Mueller Report and "Data Science" (part 1 in a series)

By Dustin Miller


A note before I begin: I'm writing this article to help everyone—including non-technical readers—understand the power and value of using "data science" to learn something from a jumble of information. Developers: I'm hopeful there's enough here that is of interest to you. If you're familiar with NLP and Python, you can probably skip the narrative and focus on the code. 🤓

Updates

2:16am CDT, April 23, 2019
I've fixed a timezone conversion issue with the timeline.
2:35pm CDT, April 23, 2019
Updated some formatting

The term "data science" can mean different things to different people. To folks not normally involved in statistical analysis, it can even evoke thoughts of "black magic". Me personally? I like to use a different definition.

"Data Science" is the study of taking information of any kind—text, images, sound—and figuring out how to learn more from its individual parts.

Sure, it's a simplification. But it works for me.

Today, I'm going to use one particular aspect of data science: "Natural Language Processing", or NLP.

Using NLP, we can learn more about a document's text (the information) by looking more closely at its words and phrases (the individual parts). More specifically: their parts of speech, the grammar rules that connect multiple words in a phrase, the frequency with which words appear in the text, and even if those words and phrases have a special meaning that we can learn even more from.

What kind of meaning? Well, some words and phrases represent something more conceptual. Like dates, for example. Or people. Or locations. I'll show you what I mean. What can we learn about the phrases in this text:

On March 3, 2009, Dustin Miller was in Seattle, for an event at Microsoft headquarters.

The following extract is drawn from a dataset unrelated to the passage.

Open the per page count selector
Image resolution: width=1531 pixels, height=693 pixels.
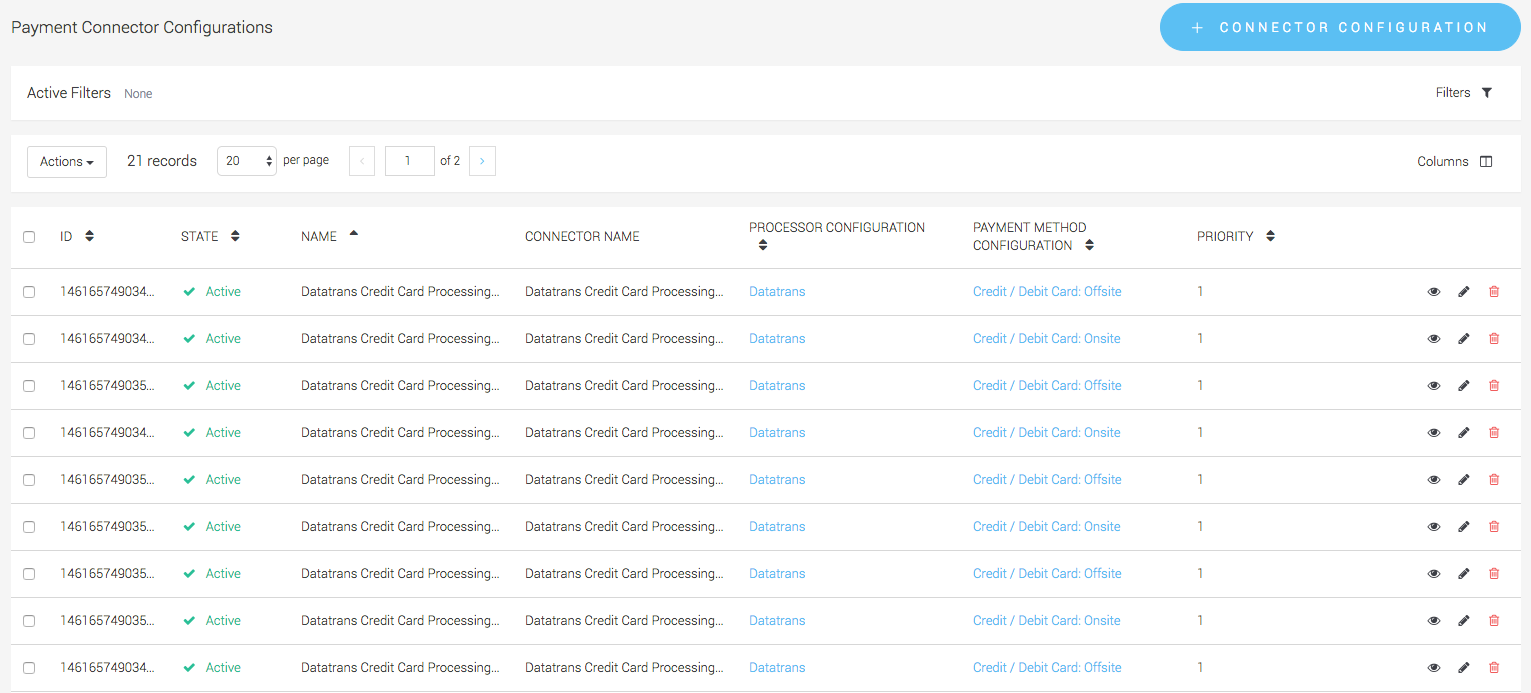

First, I'm going to set up some code that I'll use to extract the concepts that are hidden in that text using NLP:

Initial setup

I'm writing the code for this article using a programming language called Python. This is the initial setup I'll use to extract information from the text shown above using a Python library called "spaCy".

In [459]:
%matplotlib inline
import spacy
from spacy import displacy
In [380]:
# Load a "model" of statistical information about the english language
nlp = spacy.load("en_core_web_md")
In [931]:
# Tell spaCy to do its magic, and extract all the knowledge it can from the
# individual parts (words, phrases) of the information (the sentence itself).
demo = nlp("On March 3, 2009, Dustin Miller was in Seattle for an event at Microsoft headquarters.")

The first peek into the power of NLP

What did spaCy learn from its statistical analysis of that sentence? First, the conceptual phrases:

In [935]:
displacy.render(demo, style='ent')
On March 3, 2009 DATE , Dustin Miller PERSON was in Seattle GPE for an event at Microsoft ORG headquarters.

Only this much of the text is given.